- It's all about meaning. Texts mean things and are made to mean by the people who produce them and the people who receive them. Think about what each text is actually about before you put pen to pen to paper. What are you being presented with? What's happened? Who is involved? What perspectives are being offered?
- Meanings depend on contexts. You need to think about how meanings are being created in the texts in front of you. Look closely at how language is being used in particular places in the texts and how that relies on context. Is it the context of text being spoken, online or written? Is it the context of what has gone before in the text? Is it the context of who is saying or writing something?
- Texts can be from all sorts of modes, genres, times and places, and for all sorts of audiences and purposes. Many of these will use language in recognisable ways that you'll be used to seeing and writing about. Some might be a bit less familiar - older, for example - but they'll still have been produced by a human being who's using language in ways that you'll recognise.
- Language is not just words. When you're analysing how language is used, look for what words mean, patterns of meaning, structures and visual design. Think about all the language levels or frameworks that you've been learning over the last two years and use the most appropriate ones for the texts in front of you. Graphology isn't an issue in a spoken text (it's not designed to be seen on the page, after all) but phonology might be. An online text might use visual design to structure ideas and create meanings, so that could be vital.
- Structure is important. This could be grammatical structures (how phrases are put together, how words and clauses are placed in certain positions, how modal verbs, pronouns or tenses are used etc.) but also bigger, text-level, structures (beginnings, middles, ends...).
- Don't write anything until you've read the texts and don't start writing your answers for Questions 1 and 2 until you have made notes and annotated your texts.
- Think about what you can include in your Question 3 answer while you're planning for Q1 and 2. It *is* OK to repeat yourself in Q3 but you need to explore connections and you need to think more carefully about the things that make the texts similar or different. One text will always be older and one contemporary - so there's your first difference - but also think about organising your Q3 answer around things like audience, purpose and mode.

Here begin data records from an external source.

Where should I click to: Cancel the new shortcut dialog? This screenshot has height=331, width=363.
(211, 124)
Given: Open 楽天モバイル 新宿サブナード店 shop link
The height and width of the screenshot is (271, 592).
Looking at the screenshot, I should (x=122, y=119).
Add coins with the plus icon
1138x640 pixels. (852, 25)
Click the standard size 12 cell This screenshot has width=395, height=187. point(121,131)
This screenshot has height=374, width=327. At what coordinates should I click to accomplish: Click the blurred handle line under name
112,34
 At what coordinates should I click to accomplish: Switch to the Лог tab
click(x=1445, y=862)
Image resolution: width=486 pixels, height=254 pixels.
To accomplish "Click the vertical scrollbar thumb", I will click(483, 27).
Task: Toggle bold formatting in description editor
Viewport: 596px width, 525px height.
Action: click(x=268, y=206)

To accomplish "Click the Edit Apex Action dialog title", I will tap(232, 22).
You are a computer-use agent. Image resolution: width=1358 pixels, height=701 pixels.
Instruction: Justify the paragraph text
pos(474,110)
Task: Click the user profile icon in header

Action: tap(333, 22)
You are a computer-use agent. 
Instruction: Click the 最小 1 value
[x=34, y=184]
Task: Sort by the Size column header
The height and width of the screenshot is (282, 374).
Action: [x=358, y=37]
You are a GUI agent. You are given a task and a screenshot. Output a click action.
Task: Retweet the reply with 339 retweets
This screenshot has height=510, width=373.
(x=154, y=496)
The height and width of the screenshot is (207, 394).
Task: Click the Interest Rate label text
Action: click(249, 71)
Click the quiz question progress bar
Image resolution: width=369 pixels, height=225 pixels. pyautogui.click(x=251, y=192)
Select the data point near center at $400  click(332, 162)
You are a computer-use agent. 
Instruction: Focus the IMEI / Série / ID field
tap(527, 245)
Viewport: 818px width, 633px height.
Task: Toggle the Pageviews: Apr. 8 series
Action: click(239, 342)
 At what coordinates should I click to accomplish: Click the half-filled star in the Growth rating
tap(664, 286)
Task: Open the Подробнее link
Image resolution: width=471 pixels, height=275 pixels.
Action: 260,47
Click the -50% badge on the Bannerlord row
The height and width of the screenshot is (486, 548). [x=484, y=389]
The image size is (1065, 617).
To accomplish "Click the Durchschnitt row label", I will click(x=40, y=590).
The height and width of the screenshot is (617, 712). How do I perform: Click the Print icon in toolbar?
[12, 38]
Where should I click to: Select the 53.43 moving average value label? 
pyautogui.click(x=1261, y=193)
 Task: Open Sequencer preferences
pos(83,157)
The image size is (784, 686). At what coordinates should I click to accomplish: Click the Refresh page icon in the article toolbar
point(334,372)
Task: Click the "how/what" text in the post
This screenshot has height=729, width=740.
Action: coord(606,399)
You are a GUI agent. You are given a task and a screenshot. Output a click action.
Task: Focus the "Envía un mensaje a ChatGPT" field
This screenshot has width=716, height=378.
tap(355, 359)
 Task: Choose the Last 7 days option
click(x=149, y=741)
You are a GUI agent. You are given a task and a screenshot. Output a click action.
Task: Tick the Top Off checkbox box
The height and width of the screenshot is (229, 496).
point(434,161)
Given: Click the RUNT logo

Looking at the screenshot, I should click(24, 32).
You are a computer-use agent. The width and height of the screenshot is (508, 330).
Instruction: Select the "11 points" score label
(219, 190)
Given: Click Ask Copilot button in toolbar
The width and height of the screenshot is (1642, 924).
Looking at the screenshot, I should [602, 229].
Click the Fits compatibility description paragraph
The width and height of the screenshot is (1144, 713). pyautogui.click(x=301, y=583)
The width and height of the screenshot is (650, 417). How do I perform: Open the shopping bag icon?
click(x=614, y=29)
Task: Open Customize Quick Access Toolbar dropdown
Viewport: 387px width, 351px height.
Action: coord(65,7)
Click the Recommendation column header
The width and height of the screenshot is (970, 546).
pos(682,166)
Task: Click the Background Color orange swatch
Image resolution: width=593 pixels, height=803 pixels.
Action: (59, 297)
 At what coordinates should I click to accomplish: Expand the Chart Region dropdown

- Don't offload huge amounts of knowledge about language change when you think about the older text. Stick to discussing what's relevant to the text and its immediate context.
- Be selective in what you write about and try to structure your answer clearly. There is no one right way to do this but it's best to avoid working your through a text in order ("In the first line there is a pronoun, in the second line there is an adjective, in the third line there is another adjective...") but to select the most useful parts to talk about and think about how they link together.
- Don't write a long, rambling and generic intro. Get into the texts as quickly as you can with just a short introduction.
I'm sure you will have lots of advice from your teachers about how to approach these questions, but these are things I've often told my students and I think they usually help. Best of luck.